Needed somewhere to rant. 5 months ago

I avoid mirrors, even when i walk by glass doors, if I accidentally look up at myself, I get this sick feeling in my stomach.
I hate my stomach, my breasts, my arms, my thighs, my calves, my ankles, semi-double chin, my back, my butt, my hips, and the list goes on.
Oh yea, and my face, and NOSE.
I have a bump on my nose that people say is slight, but idk it doesn’t feel slight.
I only have shit for boyfriends,
I can’t stand to look at myself in anything but jackets, hoodies, blue jeans, etc.
I won’t wear sleeveless shirts, and i hate to wear tight-fitting things… I get so self-conscious a lot of the time…
and im really pale… i try to tan, but i just get sunburned.
My skin is less than perfect, I try to get my skin clear, and i always have another breakout, and my skin is kind of greasy, and my pores are huge under my eyes and i have slight circles under my eyes that won’t go away,
and HOLY CRAP my teeth are just…. horrible.
Not white, and when i close my mouth, some of my teeth don’t meet, the bottom row is crooked, i have cavities that i can’t fix right now, part of one of my right molars are missing.
and my period is never normal, WTF right ive had it for 5 years now, it should be…
just so, SOO many things i wish were right with my body and face…



I want to be pretty.. 5 months ago

I wish I was prettier.
I wish I was one of the “glam” girls.
I feel so self conscious.. I want clearer skin..
I want a better figure.. I want 2 be pretty.



I dont want to look like me... 7 months ago

I know everyone always says be yourself.But i hate myself its just a dumb fat ugly blob that always screws up all the time.

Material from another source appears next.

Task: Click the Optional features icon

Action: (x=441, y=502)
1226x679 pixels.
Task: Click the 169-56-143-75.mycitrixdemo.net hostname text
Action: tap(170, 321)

I want my skin to look like an angels face not with huge pores and my skin to be perfect. im 15 and im a freashy and this ugly friend of mine has had more bfs than i have and they were hot i ad two and both were really ugly rednecks. i weigh 195 and i want to weigh 100-115 someone please help me, if i stay this way im gunna die!!! ill do ANYTHING just help



Meh. 8 months ago

I’m just pittiful….
I weigh 125 pounds, I’m 15 and I must lose weight…
I hate how I look. I look absolutely disgusting…



^^^ Ignore that ^^^^ 10 months ago

is it just me or are all the girls on this goal pretty already?

Seriously, on all the posts, every picture is of a beautiful face.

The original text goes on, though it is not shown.